All of lore.kernel.org
 help / color / mirror / Atom feed
From: David Hildenbrand <david@redhat.com>
To: Oscar Salvador <osalvador@suse.de>,
	Andrew Morton <akpm@linux-foundation.org>
Cc: Michal Hocko <mhocko@kernel.org>,
	Wei Yang <richard.weiyang@gmail.com>,
	Miaohe Lin <linmiaohe@huawei.com>,
	linux-mm@kvack.org, linux-kernel@vger.kernel.org
Subject: Re: [PATCH 2/3] mm/memory_hotplug: Reset node's state when empty during offline
Date: Thu, 28 Apr 2022 14:30:20 +0200	[thread overview]
Message-ID: <0d2853f6-66e5-251a-2d9e-c229f0ebcd5e@redhat.com> (raw)
In-Reply-To: <20220307150725.6810-3-osalvador@suse.de>

On 07.03.22 16:07, Oscar Salvador wrote:
> All possible nodes are now pre-allocated at boot time by free_area_init()->
> free_area_init_node(), and those which are to be hot-plugged are initialized
> later on by hotadd_init_pgdat()->free_area_init_core_hotplug() when they
> become online.
> 
> free_area_init_core_hotplug() calls pgdat_init_internals() and
> zone_init_internals() to initialize some internal data structures
> and zeroes a few pgdat fields.
> 
> But we do already call pgdat_init_internals() and zone_init_internals()

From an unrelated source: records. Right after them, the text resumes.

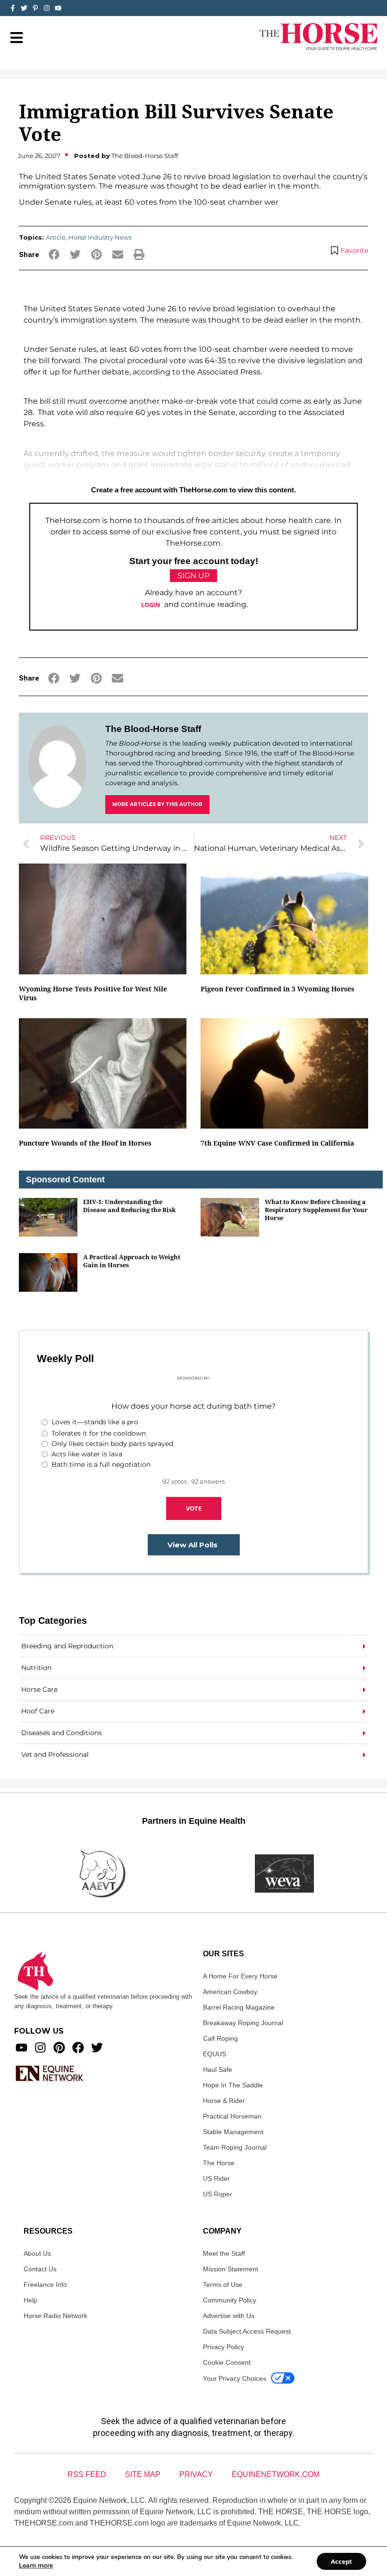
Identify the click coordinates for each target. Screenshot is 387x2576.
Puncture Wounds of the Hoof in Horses (85, 1142)
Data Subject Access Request (247, 2331)
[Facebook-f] (12, 8)
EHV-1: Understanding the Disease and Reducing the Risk (129, 1205)
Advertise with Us (228, 2315)
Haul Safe (217, 2069)
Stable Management (233, 2132)
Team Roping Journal (235, 2147)
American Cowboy (230, 1991)
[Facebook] (78, 2047)
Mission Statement (230, 2269)
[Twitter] (24, 8)
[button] (54, 254)
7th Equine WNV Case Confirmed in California (277, 1142)
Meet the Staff (224, 2253)
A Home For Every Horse (240, 1976)
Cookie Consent (227, 2362)
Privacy (196, 2474)
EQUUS (214, 2054)
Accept (341, 2561)
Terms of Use (223, 2284)
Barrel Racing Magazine (239, 2007)
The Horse (219, 2163)
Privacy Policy (223, 2347)
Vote (194, 1508)
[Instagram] (46, 8)
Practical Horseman (232, 2116)
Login (150, 604)
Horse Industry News (100, 237)
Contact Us (40, 2269)
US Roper (217, 2194)
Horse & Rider (224, 2100)
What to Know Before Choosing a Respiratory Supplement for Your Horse (316, 1209)
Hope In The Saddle (233, 2085)
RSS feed (86, 2474)
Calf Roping (220, 2038)
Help (30, 2300)
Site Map (142, 2474)
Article (56, 237)
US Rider (216, 2178)
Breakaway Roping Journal (243, 2023)
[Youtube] (21, 2047)
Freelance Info (45, 2284)
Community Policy (229, 2300)
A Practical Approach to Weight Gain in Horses (131, 1261)
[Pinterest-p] (35, 8)
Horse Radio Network (55, 2315)
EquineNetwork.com (276, 2474)
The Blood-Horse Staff (153, 729)
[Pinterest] (59, 2047)
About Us (37, 2253)
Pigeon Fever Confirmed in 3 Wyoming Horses (277, 988)
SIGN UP (193, 575)
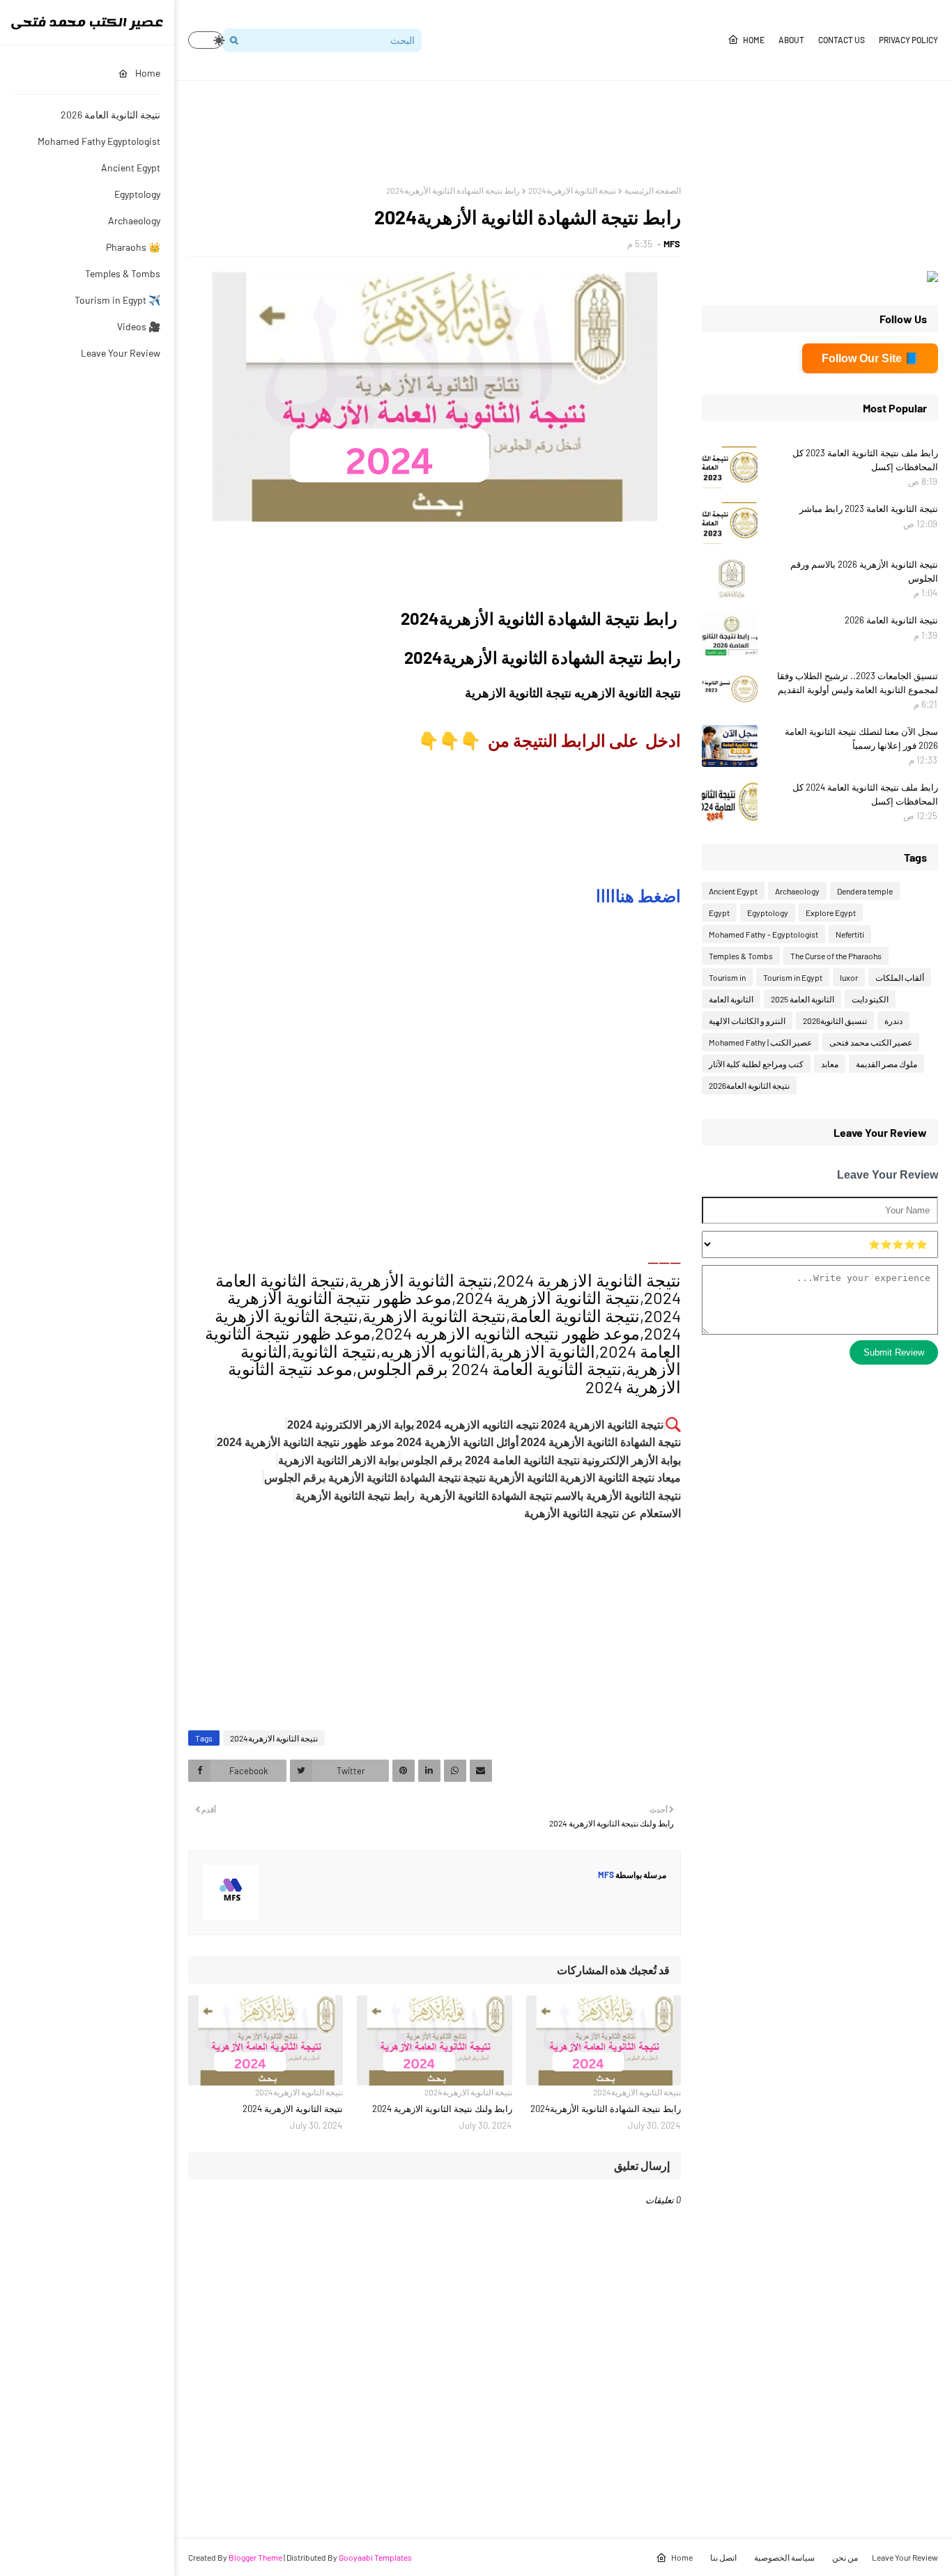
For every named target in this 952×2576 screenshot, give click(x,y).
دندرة (893, 1020)
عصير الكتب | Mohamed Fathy (760, 1042)
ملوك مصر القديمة (886, 1064)
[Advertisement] (684, 133)
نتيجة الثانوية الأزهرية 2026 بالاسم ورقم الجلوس (864, 571)
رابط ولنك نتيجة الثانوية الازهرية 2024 (442, 2108)
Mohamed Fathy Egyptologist (99, 141)
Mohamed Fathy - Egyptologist (763, 934)
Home (754, 40)
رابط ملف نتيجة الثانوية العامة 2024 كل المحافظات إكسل (865, 794)
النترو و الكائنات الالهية (747, 1020)
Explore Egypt (831, 912)
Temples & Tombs (122, 273)
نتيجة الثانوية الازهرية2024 (572, 190)
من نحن (845, 2557)
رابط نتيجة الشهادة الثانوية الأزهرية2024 (605, 2108)
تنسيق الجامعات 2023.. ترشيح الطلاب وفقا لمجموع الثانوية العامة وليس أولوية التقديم (857, 682)
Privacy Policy (908, 40)
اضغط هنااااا (638, 895)
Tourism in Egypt (792, 977)
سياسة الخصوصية (784, 2557)
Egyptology (137, 194)
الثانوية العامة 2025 (802, 999)
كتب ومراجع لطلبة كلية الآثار (756, 1064)
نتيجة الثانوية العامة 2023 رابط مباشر (868, 508)
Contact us (841, 40)
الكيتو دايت (870, 999)
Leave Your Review (120, 353)
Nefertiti (850, 934)
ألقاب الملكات (899, 977)
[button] (205, 40)
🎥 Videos (138, 326)
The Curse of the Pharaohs (836, 956)
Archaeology (134, 220)
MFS (671, 243)
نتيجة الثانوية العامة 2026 (110, 115)
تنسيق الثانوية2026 (835, 1020)
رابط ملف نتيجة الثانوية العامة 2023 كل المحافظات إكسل (865, 459)
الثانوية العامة (731, 999)
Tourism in (727, 977)
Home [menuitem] (147, 73)
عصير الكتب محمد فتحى (870, 1042)
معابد (829, 1064)
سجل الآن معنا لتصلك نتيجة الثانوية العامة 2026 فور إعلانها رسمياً (861, 738)
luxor (849, 977)
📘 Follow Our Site (870, 358)
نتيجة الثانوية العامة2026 (749, 1085)
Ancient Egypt (130, 167)
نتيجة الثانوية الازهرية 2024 (293, 2108)
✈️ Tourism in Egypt (117, 300)
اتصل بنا (723, 2557)
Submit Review (893, 1352)
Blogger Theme (255, 2557)
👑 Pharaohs (133, 247)
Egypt (719, 912)
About (791, 40)
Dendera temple (865, 891)
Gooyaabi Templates (375, 2557)
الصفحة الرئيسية (652, 190)
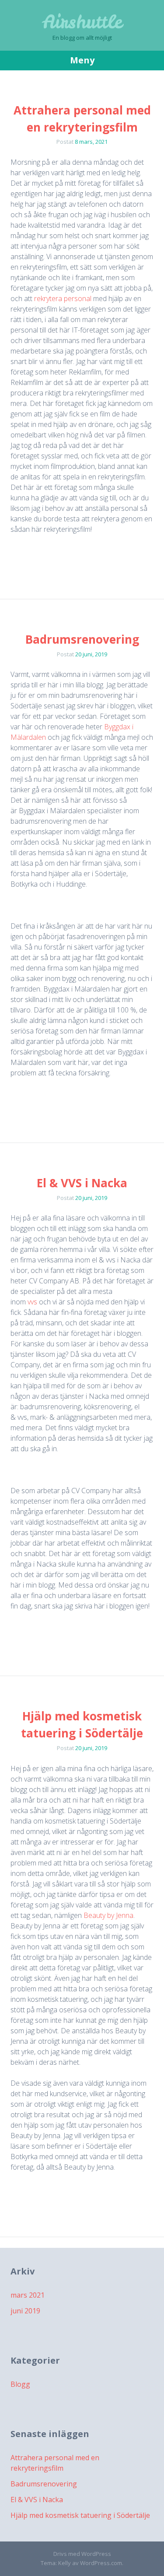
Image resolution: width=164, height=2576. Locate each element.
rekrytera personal (62, 298)
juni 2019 (25, 2311)
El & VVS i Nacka (82, 1183)
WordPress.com (101, 2563)
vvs (31, 1302)
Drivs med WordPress (82, 2554)
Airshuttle (82, 22)
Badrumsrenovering (82, 639)
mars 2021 (27, 2295)
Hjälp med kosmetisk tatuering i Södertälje (80, 2515)
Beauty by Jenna (108, 1915)
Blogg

> for all possible nodes back in free_area_init_core(), and pgdat fields
> are already zeroed because the pre-allocation memsets with 0s the
> structure, meaning we do not need to repeat the process when
> the node becomes online.
> 
> So initialize it only once when booting, and make sure to reset
> the fields we care about to 0 when the node goes empty.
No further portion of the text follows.